The other brilliant aspect of the film is the interplay and editing between the footage of the actual Shirkers film they made years ago, and the current story she's trying to tell through the documentary. It's a delicate balance, but it's also perfectly handled. As the three women say near the end, the film exists, it really does - it exists within them. Even though it never was finished or released, Sophie explains that there is this feeling that it is a part of Singapore's cinema history. And now it also exists within the frames, within the layers of this new film as well. After watching this, I felt like I had seen two complete films - the original Shirkers as they shot and envisioned it. And this new documentary, a much more meta archival + narrative + cathartic + historic examination of what happened and where they are now. And how it affected them, good and bad. That's a tremendous achievement to pull off this ambitious amalgamation of everything - past and present.
It's an achievement to establish and maintain that balance so consistently throughout, to give us just enough of both narratives to naturally feel like we've become a part of her experience. And to feel like we, as the audience/viewer, can understand all that she has been through and all that she was hoping to achieve by making the original Shirkers film. Sandi has to come to grips with her past. And she has to examine how she felt and what her mind was like when she was younger making the film.
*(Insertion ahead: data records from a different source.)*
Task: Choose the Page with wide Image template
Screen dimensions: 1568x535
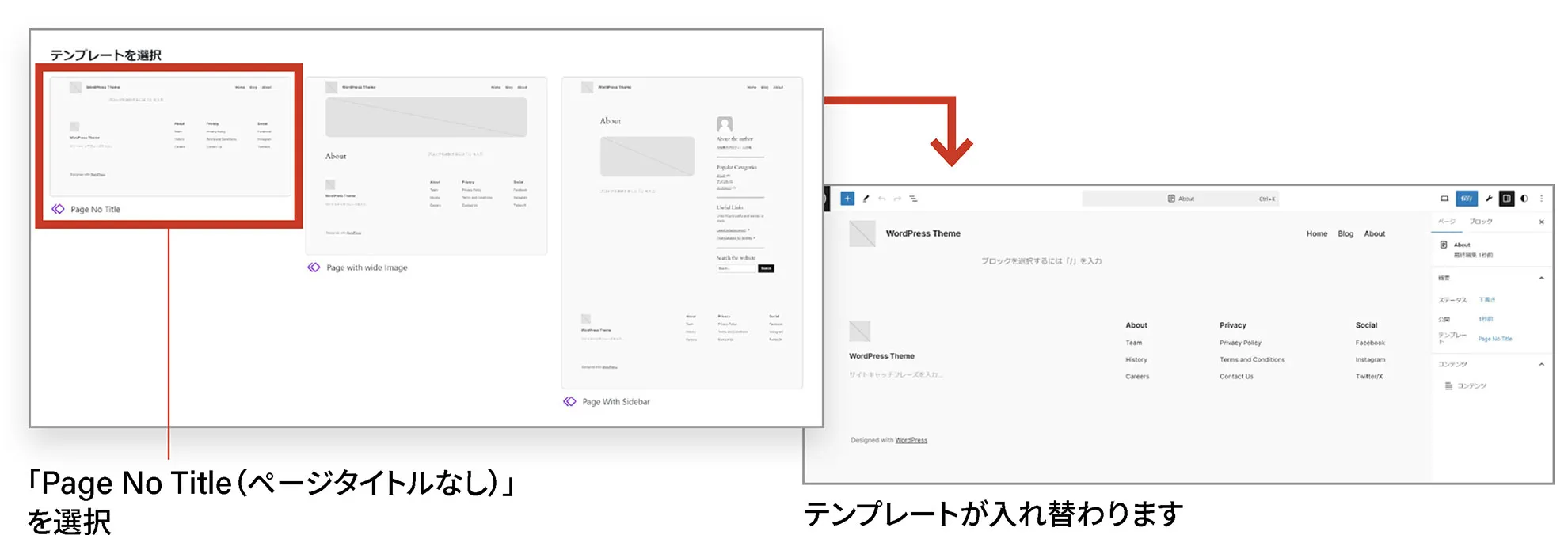Action: coord(426,166)
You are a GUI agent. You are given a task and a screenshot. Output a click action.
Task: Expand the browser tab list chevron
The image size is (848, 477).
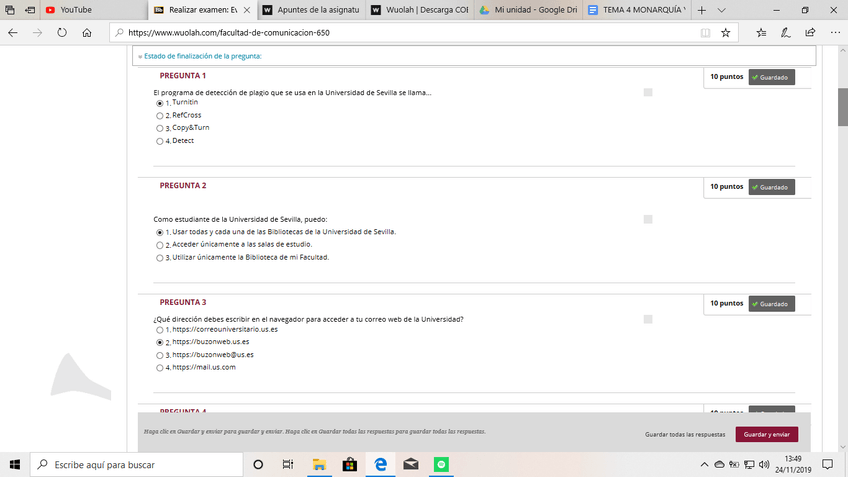click(722, 9)
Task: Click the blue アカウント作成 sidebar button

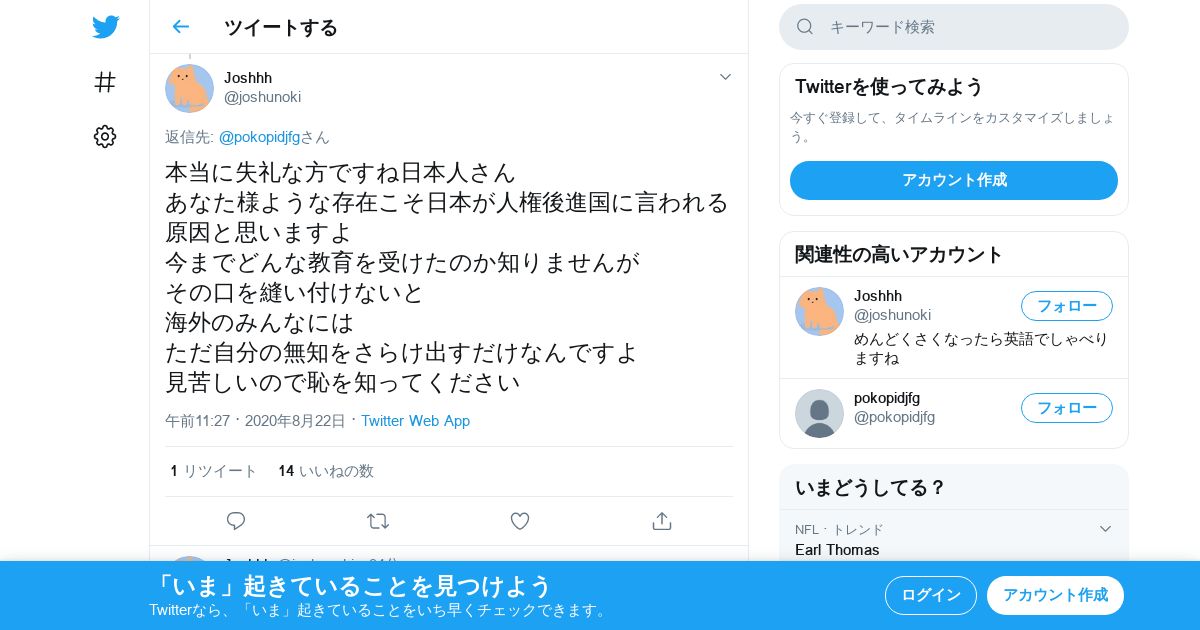Action: 954,180
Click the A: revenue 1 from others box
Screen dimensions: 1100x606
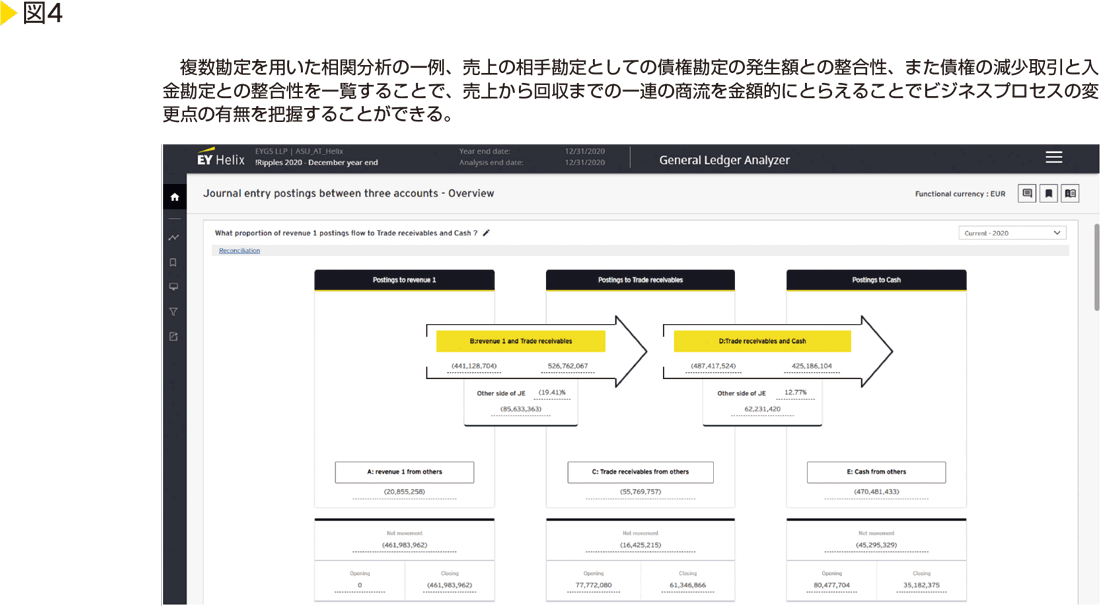404,472
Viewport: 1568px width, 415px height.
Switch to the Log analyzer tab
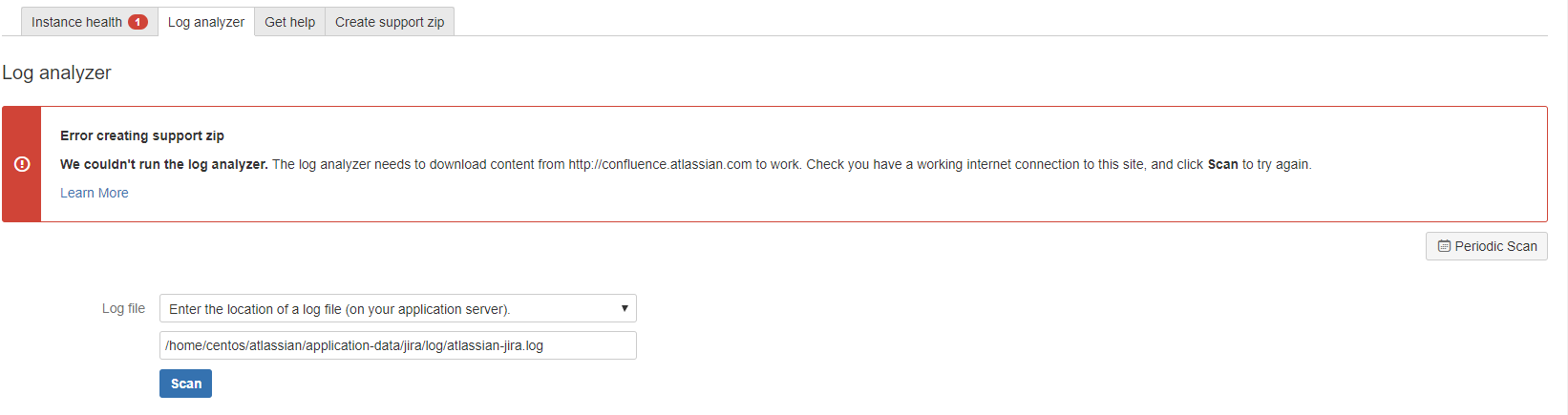[x=206, y=22]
Then compare that to what she has learned now as she has grown up; in trying to forget and move on, and in considering what she has learned as she has become an adult. Both of these sides (of history) have to confront each other, and they do, and Sandi handles it maturely by letting the filmmaking be the conversation between them. And it's wonderful.
Between this film and Bing Liu's Minding the Gap, both of which came out of the Sundance Film Festival earlier this year, these documentaries have seriously set (or actually - reset) a high bar for very honest, very personal, very reflective humanist filmmaking that rivals even the best feature films. Bing and Sandi, thank you. Thank you for being so honest and open and vulnerable, and thank you for being brave enough to put so much of yourself into these films. Telling your own story and examining your own insecurities is not easy. And thank you for being so caring and thoughtful as filmmakers in telling such riveting, emotional stories about the people around you. This is the kind of beautiful filmmaking that can change lives, that can show us how to be better, and inspire us to keep living our own lives with honesty and humility and zealousness.